◆ REQUIRED TASK ◆
Copy out the data from the line containing "You are a computer-use" down to the line containing "pos(278,465)", keeping every character unchanged and including both of those lines.

◆ ENTRIES ◆

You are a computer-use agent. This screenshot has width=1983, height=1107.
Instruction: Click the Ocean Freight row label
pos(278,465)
---
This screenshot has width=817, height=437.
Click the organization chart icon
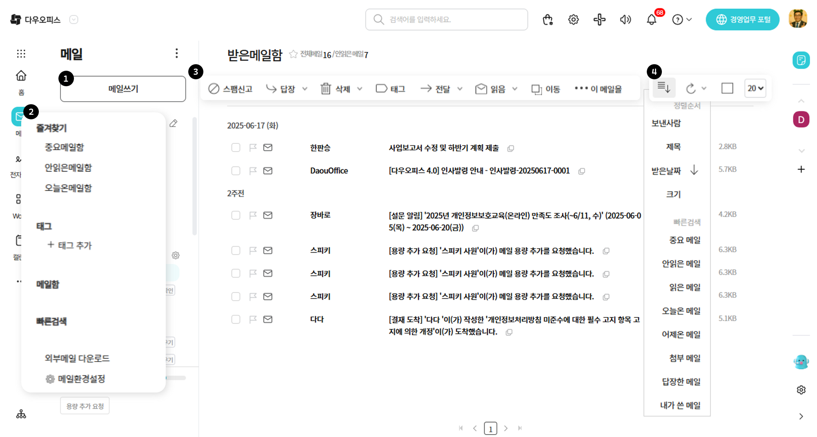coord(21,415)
...
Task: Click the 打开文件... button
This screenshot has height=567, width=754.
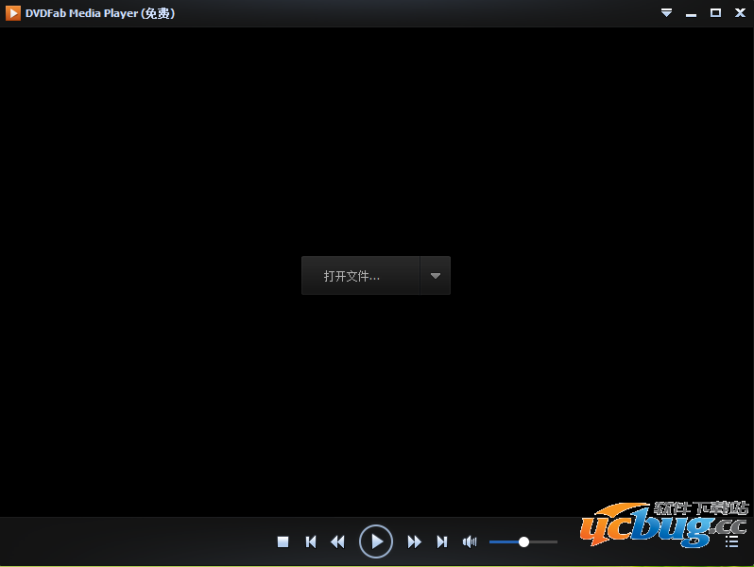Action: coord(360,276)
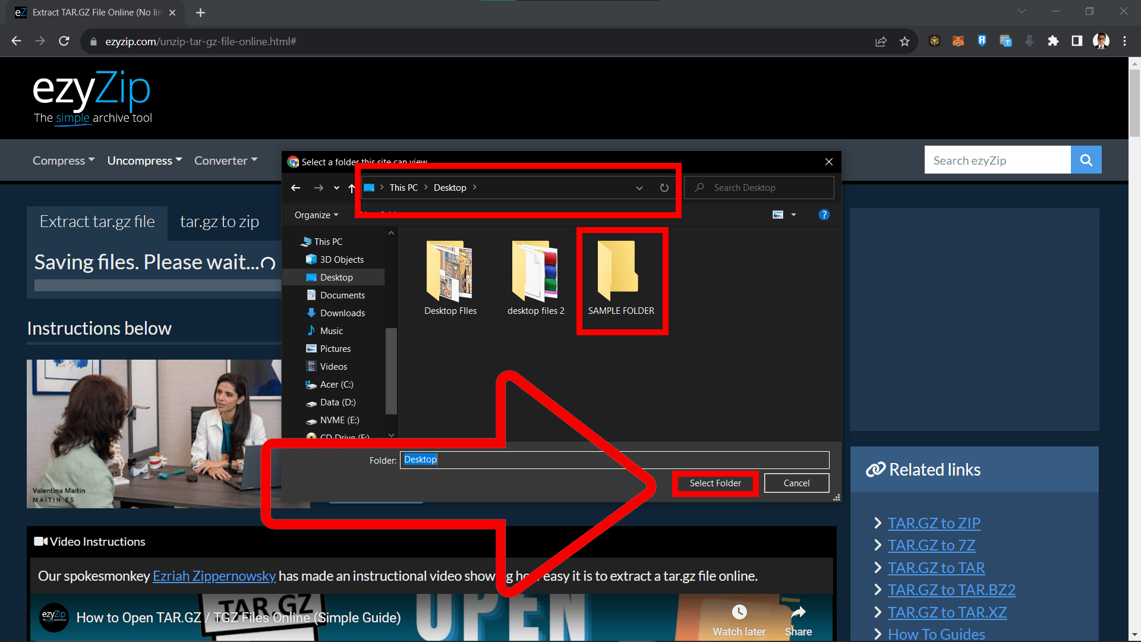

◆ REPLY ◆
You are a computer-use agent. This screenshot has width=1983, height=1107.
Instruction: Click the Ocean Freight row label
pos(278,465)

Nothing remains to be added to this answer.